It was at an old bank full of Gangsters. We had to crawl twice. One time we had to crawl like for 2 minutes. I saw a real snake and Mother didn’t see it. At the end the tour guide said ”this is the time you go in one by one” Daddy had to go first he said “F*** IT I’ll go in alone :(“. at the beginning this Old man in the 1920’s like daddy’s age screaming about the Children behind bars. And we had to sing HAHA EAGOR YOU CANT GET US NANANANA then he broke through the bars like THIS: IIII:)IIII. This lady in front of us THAT DADDY LIKED THAT TOLD US TO hide her from the ring around the rosey grandma that told me I stole her cat so she told me to check mommy’s weird purse so I pushed it. I loved the haunted house
Sewickley Methodist Haunted Church:
Janna wouldn’t go with us. because she got a new kitten named Ted Nugent it was to dumb to leave it alone. At the beginning there was this fake spider from the HALLOWEEN STORE. This guy in a red mask said what’s your name I said Riley mommy said Erin and Henry said Henry The guy in the red mask said Erin more like Smelvin witch doesn’t even make sense BUT IT WAS FUNNNNNNNNNNYYYYYY BECAUSE I WOULDN’T STOP CALLING HER THAT!!! I got to spin the wheel and it landed on door one of death I’d rather go in door two of terror. The guy that was dressed like a girl was from a TV show called Wheel of Fortune named Vanna White. I never even watched Wheel of Fortune. The janitor which wasn’t really the janitor hung himself on a rope and had really big teeth. I loved the haunted church this year!! last year um I forgot what happened last year. i’ll just say it was good. maybe next time Janna wont be an idiot and will leave her kitten TED NUGENT that’ll teach you a lesson JANNA! LEAVE YOUR CAT IT CANT OPEN WINDOWS OR GRAB THE NOB OF THE DOOR!!!

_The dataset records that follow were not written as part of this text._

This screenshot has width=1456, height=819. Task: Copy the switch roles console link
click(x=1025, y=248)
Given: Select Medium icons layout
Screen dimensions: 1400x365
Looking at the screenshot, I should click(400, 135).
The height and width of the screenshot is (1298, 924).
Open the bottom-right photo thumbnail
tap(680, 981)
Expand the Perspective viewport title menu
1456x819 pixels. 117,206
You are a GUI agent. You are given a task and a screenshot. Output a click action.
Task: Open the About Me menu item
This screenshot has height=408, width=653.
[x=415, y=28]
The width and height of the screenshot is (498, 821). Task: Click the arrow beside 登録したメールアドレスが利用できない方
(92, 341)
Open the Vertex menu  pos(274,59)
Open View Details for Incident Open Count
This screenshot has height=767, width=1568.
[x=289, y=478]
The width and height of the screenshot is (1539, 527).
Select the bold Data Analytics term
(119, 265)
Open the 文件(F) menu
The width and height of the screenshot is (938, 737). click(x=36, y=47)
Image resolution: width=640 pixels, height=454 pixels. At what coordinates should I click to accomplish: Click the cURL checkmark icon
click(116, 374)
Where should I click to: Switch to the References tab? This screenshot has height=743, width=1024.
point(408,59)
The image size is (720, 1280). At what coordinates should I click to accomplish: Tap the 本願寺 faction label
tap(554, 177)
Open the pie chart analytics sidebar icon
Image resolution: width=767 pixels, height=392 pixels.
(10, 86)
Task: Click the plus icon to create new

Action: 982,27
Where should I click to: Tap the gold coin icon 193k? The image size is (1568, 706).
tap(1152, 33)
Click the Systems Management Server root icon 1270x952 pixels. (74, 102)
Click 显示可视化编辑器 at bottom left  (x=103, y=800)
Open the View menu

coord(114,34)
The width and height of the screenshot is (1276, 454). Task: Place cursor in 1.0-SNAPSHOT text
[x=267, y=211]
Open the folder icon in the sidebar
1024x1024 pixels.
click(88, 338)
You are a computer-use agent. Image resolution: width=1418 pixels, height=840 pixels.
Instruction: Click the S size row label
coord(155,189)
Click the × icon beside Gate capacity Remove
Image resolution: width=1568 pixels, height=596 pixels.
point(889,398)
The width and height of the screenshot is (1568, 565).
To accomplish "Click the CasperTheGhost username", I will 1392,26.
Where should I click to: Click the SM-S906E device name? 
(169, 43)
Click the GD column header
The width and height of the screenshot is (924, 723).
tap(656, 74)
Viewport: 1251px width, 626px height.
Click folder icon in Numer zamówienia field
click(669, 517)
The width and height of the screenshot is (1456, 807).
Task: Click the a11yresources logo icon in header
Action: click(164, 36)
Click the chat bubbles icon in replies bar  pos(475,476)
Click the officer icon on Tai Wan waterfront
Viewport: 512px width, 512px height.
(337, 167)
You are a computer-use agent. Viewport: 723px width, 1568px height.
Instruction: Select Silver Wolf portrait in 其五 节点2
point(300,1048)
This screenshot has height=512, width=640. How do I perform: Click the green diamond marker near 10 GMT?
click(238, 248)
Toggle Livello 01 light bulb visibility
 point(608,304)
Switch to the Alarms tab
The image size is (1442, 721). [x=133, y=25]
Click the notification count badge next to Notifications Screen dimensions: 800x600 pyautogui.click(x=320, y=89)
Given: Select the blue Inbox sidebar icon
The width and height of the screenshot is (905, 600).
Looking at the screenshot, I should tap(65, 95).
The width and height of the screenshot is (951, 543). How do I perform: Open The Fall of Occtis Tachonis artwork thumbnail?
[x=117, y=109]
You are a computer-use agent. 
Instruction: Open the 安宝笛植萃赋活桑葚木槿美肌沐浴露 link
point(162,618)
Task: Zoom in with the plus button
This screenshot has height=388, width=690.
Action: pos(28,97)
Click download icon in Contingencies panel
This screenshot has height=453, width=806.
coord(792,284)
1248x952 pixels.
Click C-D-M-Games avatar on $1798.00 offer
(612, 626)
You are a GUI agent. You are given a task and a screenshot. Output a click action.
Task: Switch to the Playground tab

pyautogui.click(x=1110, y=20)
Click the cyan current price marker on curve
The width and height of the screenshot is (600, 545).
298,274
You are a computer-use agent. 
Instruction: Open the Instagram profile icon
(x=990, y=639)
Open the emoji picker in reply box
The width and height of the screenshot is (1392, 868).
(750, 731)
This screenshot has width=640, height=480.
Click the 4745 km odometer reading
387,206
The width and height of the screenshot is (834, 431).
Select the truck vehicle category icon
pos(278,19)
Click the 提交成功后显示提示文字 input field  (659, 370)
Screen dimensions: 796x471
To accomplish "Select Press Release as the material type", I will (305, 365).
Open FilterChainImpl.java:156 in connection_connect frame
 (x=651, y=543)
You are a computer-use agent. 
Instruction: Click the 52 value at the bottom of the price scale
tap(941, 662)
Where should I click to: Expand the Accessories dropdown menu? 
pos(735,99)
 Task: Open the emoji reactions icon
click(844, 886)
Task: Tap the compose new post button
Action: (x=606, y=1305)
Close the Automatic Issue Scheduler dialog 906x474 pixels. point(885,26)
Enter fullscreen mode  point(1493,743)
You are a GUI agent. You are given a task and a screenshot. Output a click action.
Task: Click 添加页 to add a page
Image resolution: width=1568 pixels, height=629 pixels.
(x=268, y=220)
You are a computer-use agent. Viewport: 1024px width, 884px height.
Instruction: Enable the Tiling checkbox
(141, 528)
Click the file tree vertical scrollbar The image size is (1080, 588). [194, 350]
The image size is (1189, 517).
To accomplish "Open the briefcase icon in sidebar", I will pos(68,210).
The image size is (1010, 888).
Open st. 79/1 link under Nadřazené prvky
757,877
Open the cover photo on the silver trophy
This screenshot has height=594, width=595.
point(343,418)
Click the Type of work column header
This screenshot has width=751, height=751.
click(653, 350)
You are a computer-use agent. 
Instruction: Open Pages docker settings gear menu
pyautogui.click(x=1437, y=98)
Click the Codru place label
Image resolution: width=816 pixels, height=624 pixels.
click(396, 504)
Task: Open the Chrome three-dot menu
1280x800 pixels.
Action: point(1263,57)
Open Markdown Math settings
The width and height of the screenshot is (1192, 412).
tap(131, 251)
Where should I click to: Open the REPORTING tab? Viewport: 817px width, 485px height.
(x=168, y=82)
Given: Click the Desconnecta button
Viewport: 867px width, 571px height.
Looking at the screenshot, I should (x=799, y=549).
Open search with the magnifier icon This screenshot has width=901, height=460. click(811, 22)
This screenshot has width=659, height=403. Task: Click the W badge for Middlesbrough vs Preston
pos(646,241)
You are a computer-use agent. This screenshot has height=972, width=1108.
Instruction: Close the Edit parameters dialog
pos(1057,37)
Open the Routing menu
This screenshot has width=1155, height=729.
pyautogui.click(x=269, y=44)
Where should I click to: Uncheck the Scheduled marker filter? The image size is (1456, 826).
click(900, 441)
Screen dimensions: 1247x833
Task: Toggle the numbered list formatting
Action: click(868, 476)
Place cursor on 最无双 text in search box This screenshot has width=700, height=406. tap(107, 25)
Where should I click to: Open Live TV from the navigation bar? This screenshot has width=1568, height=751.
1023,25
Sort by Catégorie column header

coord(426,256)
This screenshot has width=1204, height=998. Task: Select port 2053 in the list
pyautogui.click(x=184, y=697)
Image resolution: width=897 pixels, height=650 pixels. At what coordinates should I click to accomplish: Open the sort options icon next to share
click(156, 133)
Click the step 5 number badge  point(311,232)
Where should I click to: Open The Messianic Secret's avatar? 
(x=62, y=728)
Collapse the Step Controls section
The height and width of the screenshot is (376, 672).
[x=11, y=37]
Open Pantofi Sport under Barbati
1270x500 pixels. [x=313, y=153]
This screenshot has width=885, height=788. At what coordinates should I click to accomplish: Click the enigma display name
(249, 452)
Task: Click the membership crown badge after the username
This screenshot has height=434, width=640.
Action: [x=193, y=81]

In line I had to go to the bathroom. I went in the boys bathroom but there was this like 10 year old and he was POOPING in the stall and the urinal was too high so I couldn’t use it so I had to use the girls bathroom no one was in there. it was awkward.
Michael Myers was chasing everybody in line. the people in front of us were like ‘oh well crap Michael Myers is in line’
the hayride part well I kept saying hi to all the monsters they said hi back. The chainsaw guys kept putting their chainsaws in the hay right by laura she was so scared ha-ha. Anyway look at her face in the picture. Jason was in a tractor and it came out of nowhere from the hay shooting fire out from the pipes. It made me feel hot. well it did! The fire went right in my face. The haunted house part we got out of the hay tractor I guess that is what you would call it, and we were going in through a hay tunnel I realized I was in front and I was like “no no no” so I turned around and squeezed past laura to be in the middle. Mommy was scared because I popped out of nowhere and she screamed AAAHHHH.
There was this guy holding a fake snake but there was a real snake behind him in a tank. He was like “like my cat? wanna pet it?” I was like “oh it’s a cute cat I wanna pet it!” He was like “OK go head!” This girl from a graveyard screamed in my face, popped out of nowhere like a butterfly and I was like “well I can scream louder!” and I screamed, so.
I liked it. I had fun. And that’s when I liked chainsaw guys. Please don’t make me write about the picture with Michael Myers.